* GOAL OF THE EXERCISE
Report every line of the records that contains the word "computer".

◆ ◆ ◆ ◆ ◆

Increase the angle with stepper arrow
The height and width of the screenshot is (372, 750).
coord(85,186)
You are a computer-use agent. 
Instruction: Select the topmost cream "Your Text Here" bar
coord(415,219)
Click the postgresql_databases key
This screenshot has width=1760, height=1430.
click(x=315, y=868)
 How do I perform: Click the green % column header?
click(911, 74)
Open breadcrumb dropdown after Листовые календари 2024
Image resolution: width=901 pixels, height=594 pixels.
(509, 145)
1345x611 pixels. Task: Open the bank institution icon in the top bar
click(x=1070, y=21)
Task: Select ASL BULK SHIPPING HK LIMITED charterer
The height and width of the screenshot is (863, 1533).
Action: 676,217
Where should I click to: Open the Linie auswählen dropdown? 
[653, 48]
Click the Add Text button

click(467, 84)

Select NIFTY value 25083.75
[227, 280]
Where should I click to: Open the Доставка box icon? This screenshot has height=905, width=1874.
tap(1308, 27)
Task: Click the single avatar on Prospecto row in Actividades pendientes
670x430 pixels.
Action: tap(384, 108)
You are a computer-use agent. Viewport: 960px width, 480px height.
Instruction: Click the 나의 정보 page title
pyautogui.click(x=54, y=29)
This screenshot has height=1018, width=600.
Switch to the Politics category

◆ ◆ ◆ ◆ ◆

* FINAL ANSWER
You are a computer-use agent. 
You are a computer-use agent. Viewport: 960px width, 480px height.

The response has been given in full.